*** DATA SHOWN ***

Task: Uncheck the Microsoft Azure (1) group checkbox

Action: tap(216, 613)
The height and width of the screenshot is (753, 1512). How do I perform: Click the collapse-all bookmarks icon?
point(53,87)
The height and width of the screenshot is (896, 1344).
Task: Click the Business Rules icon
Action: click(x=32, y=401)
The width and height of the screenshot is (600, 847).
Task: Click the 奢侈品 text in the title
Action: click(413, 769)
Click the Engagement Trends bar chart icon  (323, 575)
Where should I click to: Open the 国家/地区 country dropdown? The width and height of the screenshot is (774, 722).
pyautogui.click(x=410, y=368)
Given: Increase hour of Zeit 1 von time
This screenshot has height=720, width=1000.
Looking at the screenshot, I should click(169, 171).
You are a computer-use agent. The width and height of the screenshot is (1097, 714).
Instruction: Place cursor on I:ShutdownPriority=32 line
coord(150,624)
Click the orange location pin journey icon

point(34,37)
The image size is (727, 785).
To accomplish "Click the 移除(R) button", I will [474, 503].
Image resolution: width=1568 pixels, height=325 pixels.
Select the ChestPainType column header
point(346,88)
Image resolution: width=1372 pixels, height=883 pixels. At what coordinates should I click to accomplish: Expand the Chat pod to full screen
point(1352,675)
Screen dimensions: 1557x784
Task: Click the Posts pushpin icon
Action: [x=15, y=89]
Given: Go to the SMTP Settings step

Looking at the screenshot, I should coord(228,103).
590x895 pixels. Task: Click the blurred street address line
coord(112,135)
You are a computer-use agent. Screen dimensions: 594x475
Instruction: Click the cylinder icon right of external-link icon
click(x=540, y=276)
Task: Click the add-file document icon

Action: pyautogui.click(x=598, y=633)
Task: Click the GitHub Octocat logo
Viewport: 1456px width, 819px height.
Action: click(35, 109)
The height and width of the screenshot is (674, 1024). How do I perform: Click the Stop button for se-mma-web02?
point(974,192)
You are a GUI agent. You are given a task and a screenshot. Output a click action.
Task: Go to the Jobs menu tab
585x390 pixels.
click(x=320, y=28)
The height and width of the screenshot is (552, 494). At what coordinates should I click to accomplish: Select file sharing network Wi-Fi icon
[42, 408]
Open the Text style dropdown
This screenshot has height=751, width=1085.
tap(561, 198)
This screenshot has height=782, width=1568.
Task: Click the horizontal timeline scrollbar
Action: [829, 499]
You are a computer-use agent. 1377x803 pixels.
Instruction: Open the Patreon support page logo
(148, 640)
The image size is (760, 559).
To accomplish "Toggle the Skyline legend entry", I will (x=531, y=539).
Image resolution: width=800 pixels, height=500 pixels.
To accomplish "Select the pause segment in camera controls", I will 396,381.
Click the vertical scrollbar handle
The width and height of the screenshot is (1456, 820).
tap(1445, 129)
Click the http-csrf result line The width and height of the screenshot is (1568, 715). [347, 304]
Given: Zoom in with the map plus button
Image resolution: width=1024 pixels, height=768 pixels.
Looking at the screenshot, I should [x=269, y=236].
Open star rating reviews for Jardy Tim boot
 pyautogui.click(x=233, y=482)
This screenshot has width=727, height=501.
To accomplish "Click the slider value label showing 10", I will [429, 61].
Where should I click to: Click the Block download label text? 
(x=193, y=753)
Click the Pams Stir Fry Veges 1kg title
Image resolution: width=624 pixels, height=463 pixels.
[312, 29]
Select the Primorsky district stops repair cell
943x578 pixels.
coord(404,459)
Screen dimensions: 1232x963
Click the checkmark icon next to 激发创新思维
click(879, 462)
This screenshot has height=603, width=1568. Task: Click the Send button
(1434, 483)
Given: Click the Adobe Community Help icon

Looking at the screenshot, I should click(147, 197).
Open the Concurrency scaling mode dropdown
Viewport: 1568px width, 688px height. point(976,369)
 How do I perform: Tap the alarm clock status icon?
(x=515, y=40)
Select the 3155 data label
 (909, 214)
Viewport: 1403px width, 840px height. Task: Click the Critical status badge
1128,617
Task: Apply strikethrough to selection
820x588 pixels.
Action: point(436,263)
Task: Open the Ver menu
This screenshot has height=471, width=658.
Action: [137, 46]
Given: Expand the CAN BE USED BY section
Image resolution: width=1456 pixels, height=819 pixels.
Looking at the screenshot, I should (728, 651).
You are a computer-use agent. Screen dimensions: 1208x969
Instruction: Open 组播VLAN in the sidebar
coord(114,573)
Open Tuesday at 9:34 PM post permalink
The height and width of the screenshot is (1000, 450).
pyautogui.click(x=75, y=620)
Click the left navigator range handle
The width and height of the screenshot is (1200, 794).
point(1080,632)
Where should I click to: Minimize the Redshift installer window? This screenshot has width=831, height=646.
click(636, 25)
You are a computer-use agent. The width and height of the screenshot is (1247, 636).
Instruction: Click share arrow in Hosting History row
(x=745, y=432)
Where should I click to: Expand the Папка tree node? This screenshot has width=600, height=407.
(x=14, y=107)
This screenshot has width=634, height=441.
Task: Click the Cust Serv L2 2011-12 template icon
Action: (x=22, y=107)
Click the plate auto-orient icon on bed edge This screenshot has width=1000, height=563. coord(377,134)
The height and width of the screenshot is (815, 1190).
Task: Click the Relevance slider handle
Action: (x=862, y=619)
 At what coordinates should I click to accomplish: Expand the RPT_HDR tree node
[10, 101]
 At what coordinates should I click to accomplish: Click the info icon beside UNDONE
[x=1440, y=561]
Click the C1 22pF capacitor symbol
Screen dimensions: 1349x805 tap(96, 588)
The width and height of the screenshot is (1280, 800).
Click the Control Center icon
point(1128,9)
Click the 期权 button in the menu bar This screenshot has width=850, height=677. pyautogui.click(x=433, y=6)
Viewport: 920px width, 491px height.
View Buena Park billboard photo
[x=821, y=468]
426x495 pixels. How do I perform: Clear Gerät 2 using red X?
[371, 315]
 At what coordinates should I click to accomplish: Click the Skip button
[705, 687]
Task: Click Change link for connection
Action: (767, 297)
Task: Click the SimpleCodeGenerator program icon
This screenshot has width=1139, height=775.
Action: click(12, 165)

*** End of DATA SHOWN ***

→ THE PROBLEM
All of the lines above are to be restated word for word.

→ OUTPUT FOR THIS TASK
Task: Uncheck the Microsoft Azure (1) group checkbox

Action: tap(216, 613)
The height and width of the screenshot is (753, 1512). How do I perform: Click the collapse-all bookmarks icon?
point(53,87)
The height and width of the screenshot is (896, 1344).
Task: Click the Business Rules icon
Action: click(x=32, y=401)
The width and height of the screenshot is (600, 847).
Task: Click the 奢侈品 text in the title
Action: click(413, 769)
Click the Engagement Trends bar chart icon  (323, 575)
Where should I click to: Open the 国家/地区 country dropdown? The width and height of the screenshot is (774, 722).
pyautogui.click(x=410, y=368)
Given: Increase hour of Zeit 1 von time
This screenshot has height=720, width=1000.
Looking at the screenshot, I should click(169, 171).
You are a computer-use agent. The width and height of the screenshot is (1097, 714).
Instruction: Place cursor on I:ShutdownPriority=32 line
coord(150,624)
Click the orange location pin journey icon

point(34,37)
The image size is (727, 785).
To accomplish "Click the 移除(R) button", I will [474, 503].
Image resolution: width=1568 pixels, height=325 pixels.
Select the ChestPainType column header
point(346,88)
Image resolution: width=1372 pixels, height=883 pixels. At what coordinates should I click to accomplish: Expand the Chat pod to full screen
point(1352,675)
Screen dimensions: 1557x784
Task: Click the Posts pushpin icon
Action: [x=15, y=89]
Given: Go to the SMTP Settings step

Looking at the screenshot, I should coord(228,103).
590x895 pixels. Task: Click the blurred street address line
coord(112,135)
You are a computer-use agent. Screen dimensions: 594x475
Instruction: Click the cylinder icon right of external-link icon
click(x=540, y=276)
Task: Click the add-file document icon

Action: pyautogui.click(x=598, y=633)
Task: Click the GitHub Octocat logo
Viewport: 1456px width, 819px height.
Action: click(35, 109)
The height and width of the screenshot is (674, 1024). How do I perform: Click the Stop button for se-mma-web02?
point(974,192)
You are a GUI agent. You are given a task and a screenshot. Output a click action.
Task: Go to the Jobs menu tab
585x390 pixels.
click(x=320, y=28)
The height and width of the screenshot is (552, 494). At what coordinates should I click to accomplish: Select file sharing network Wi-Fi icon
[42, 408]
Open the Text style dropdown
This screenshot has height=751, width=1085.
tap(561, 198)
This screenshot has height=782, width=1568.
Task: Click the horizontal timeline scrollbar
Action: [829, 499]
You are a computer-use agent. 1377x803 pixels.
Instruction: Open the Patreon support page logo
(148, 640)
The image size is (760, 559).
To accomplish "Toggle the Skyline legend entry", I will (x=531, y=539).
Image resolution: width=800 pixels, height=500 pixels.
To accomplish "Select the pause segment in camera controls", I will 396,381.
Click the vertical scrollbar handle
The width and height of the screenshot is (1456, 820).
tap(1445, 129)
Click the http-csrf result line The width and height of the screenshot is (1568, 715). [347, 304]
Given: Zoom in with the map plus button
Image resolution: width=1024 pixels, height=768 pixels.
Looking at the screenshot, I should [x=269, y=236].
Open star rating reviews for Jardy Tim boot
 pyautogui.click(x=233, y=482)
This screenshot has width=727, height=501.
To accomplish "Click the slider value label showing 10", I will [429, 61].
Where should I click to: Click the Block download label text? 
(x=193, y=753)
Click the Pams Stir Fry Veges 1kg title
Image resolution: width=624 pixels, height=463 pixels.
[312, 29]
Select the Primorsky district stops repair cell
943x578 pixels.
coord(404,459)
Screen dimensions: 1232x963
Click the checkmark icon next to 激发创新思维
click(879, 462)
This screenshot has height=603, width=1568. Task: Click the Send button
(1434, 483)
Given: Click the Adobe Community Help icon

Looking at the screenshot, I should click(147, 197).
Open the Concurrency scaling mode dropdown
Viewport: 1568px width, 688px height. point(976,369)
 How do I perform: Tap the alarm clock status icon?
(x=515, y=40)
Select the 3155 data label
 (909, 214)
Viewport: 1403px width, 840px height. Task: Click the Critical status badge
1128,617
Task: Apply strikethrough to selection
820x588 pixels.
Action: point(436,263)
Task: Open the Ver menu
This screenshot has height=471, width=658.
Action: [137, 46]
Given: Expand the CAN BE USED BY section
Image resolution: width=1456 pixels, height=819 pixels.
Looking at the screenshot, I should (728, 651).
You are a computer-use agent. Screen dimensions: 1208x969
Instruction: Open 组播VLAN in the sidebar
coord(114,573)
Open Tuesday at 9:34 PM post permalink
The height and width of the screenshot is (1000, 450).
pyautogui.click(x=75, y=620)
Click the left navigator range handle
The width and height of the screenshot is (1200, 794).
point(1080,632)
Where should I click to: Minimize the Redshift installer window? This screenshot has width=831, height=646.
click(636, 25)
You are a computer-use agent. The width and height of the screenshot is (1247, 636).
Instruction: Click share arrow in Hosting History row
(x=745, y=432)
Where should I click to: Expand the Папка tree node? This screenshot has width=600, height=407.
(x=14, y=107)
This screenshot has width=634, height=441.
Task: Click the Cust Serv L2 2011-12 template icon
Action: (x=22, y=107)
Click the plate auto-orient icon on bed edge This screenshot has width=1000, height=563. coord(377,134)
The height and width of the screenshot is (815, 1190).
Task: Click the Relevance slider handle
Action: (x=862, y=619)
 At what coordinates should I click to accomplish: Expand the RPT_HDR tree node
[10, 101]
 At what coordinates should I click to accomplish: Click the info icon beside UNDONE
[x=1440, y=561]
Click the C1 22pF capacitor symbol
Screen dimensions: 1349x805 tap(96, 588)
The width and height of the screenshot is (1280, 800).
Click the Control Center icon
point(1128,9)
Click the 期权 button in the menu bar This screenshot has width=850, height=677. pyautogui.click(x=433, y=6)
Viewport: 920px width, 491px height.
View Buena Park billboard photo
[x=821, y=468]
426x495 pixels. How do I perform: Clear Gerät 2 using red X?
[371, 315]
 At what coordinates should I click to accomplish: Click the Skip button
[705, 687]
Task: Click Change link for connection
Action: (767, 297)
Task: Click the SimpleCodeGenerator program icon
This screenshot has width=1139, height=775.
Action: click(12, 165)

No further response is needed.